March 28, 2024

Markets Slip in Asia and Europe Over Debt Woes

HONG KONG — Stock markets tumbled across the Asia-Pacific region and in Europe on Wednesday and the price of gold shot up as investors around the globe remained nervous about the debt problems in the United States and Europe.

Several leading markets in Asia dropped 2 percent or more, showing that the region’s largely positive economic outlook is doing little to insulate its stocks from the jitters that have battered global markets this year.

The Kospi in South Korea closed 2.6 percent lower, in Australia, the S.P./ASX 200 shed 2.3 percent and in Taiwan, the Taiex sagged 1.5 percent.

In Japan, the Nikkei 225 index fell 2.1 percent to 9,637.14 points.

The Hang Seng in Hong Kong and the Straits Times in Singapore were about 2 percent lower by midafternoon.

And key indexes in Europe were more than 1 percent lower soon after the open.

By contrast, gold, traditionally seen as a safe investment in times of uncertainty, spiked to yet another nominal record high of $1,671 per ounce.

The stock market moves followed a similarly dismal day for Wall Street on Tuesday, as investors once again became worried about the ability of several European countries to meet their debt obligations, and took in the fact that the compromise over the U.S. debt ceiling did not erase the risk of a ratings downgrade.

Moody’s Investors Service and Fitch Ratings hammered home the latter point on Tuesday. Both agencies reaffirmed their triple-A rating for the United States, but Moody’s put a negative outlook on its rating
, a sign of a possible downgrade further down the line. It warned that further fiscal consolidation would probably be needed and that any slowing in U.S. economic growth also would pose a risk.

Fitch echoed the caution, saying that while the debt ceiling agreement reached in Washington was an important first step, it was “not the end of the process toward putting in place a credible plan to reduce the budget deficit to a level that would secure the United States’ AAA status over the medium-term.”

The U.S. debt issue, and the possibility of a downgrade to a credit rating that had once been deemed bulletproof, has caused widespread concern among analysts and policy makers, especially in those nations that hold a high level of U.S. debt.

Analysts at Bank of America Merrill Lynch earlier this week titled a research note on the U.S. debt deal as a “stay of execution,” and Barclays Capital economists noted in a report on Wednesday that while the political wrangling prior to debt ceiling agreement may be over, “the fundamental story underlying U.S. fiscal accounts and debt profile remains.”

Reflecting the concerns among holders of U.S. Treasuries, Zhou Xiaochuan, the governor of the Chinese central bank, on Wednesday said the People’s Bank of China would closely monitor U.S. efforts to tackle its debt.

As the United States’ biggest foreign creditor — holding an estimated $1.5 trillion in U.S. government debt — China is especially sensitive to any developments that could undermine the value of its Treasuries holdings.
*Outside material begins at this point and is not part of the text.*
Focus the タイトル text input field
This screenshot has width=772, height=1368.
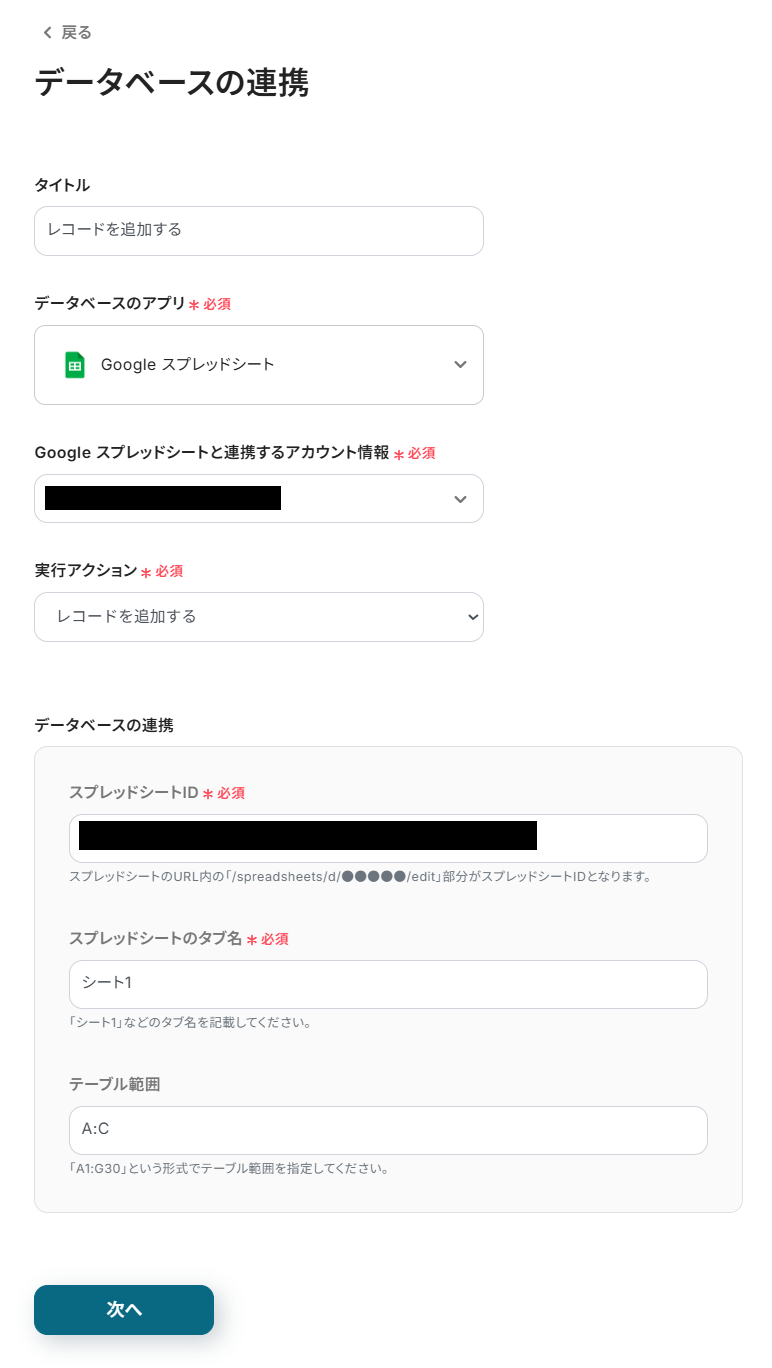click(259, 231)
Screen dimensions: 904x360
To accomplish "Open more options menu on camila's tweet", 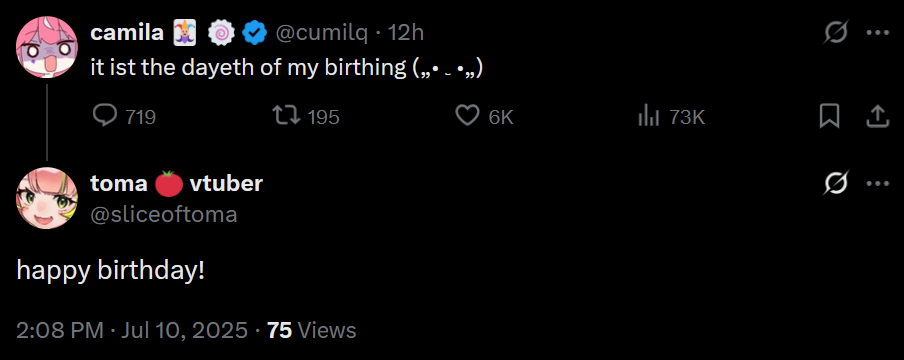I will 878,33.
“Large fluctuations and uncertainties in this market would undermine the stability of international financial system and hinder global recovery,” the central bank said in a statement on its Web site
. “China hopes the U.S. administration and the Congress would take responsible policy measures to handle its debt issue in light with the interests of the whole world including those of the United States.”

China has signaled that it wants to diversify its holdings by purchasing other assets, but its ability to do so is limited as other markets, like those of European or Japanese debt, are not big or liquid enough to absorb the bulk of China’s foreign-exchange reserves, which are the largest in the world.

The turmoil in the United States has also had painful implications for Japan, which has seen its currency rise to ever-higher levels against a weakening dollar.

The Japanese currency was trading at around 77.2 yen per dollar on Wednesday. That is not far off a record high it hit against the dollar after the devastating earthquake on March 11, and represents a rise of more than 4 percent over the past month alone.

Despite Japan’s poor growth prospects, the yen has been gradually ascending since the global financial crisis, adding pain to Japanese exporters, who have seen their goods become more expensive in overseas markets.

The latest currency movements have prompted a volley of warnings from Japanese policy makers aimed at halting the yen’s ascent.

“Regardless of whether we intervene in the currency market or not, the government wants to do its utmost to prevent the yen from rising further,” Finance Minister Yoshihiko Noda said Wednesday, Reuters reported.

The Japanese central bank, meanwhile, is widely expected to announce further steps to prop up economic growth at the end of a two-day policy meeting on Friday, most likely by expanding a program that buys assets ranging from government bonds to private debt.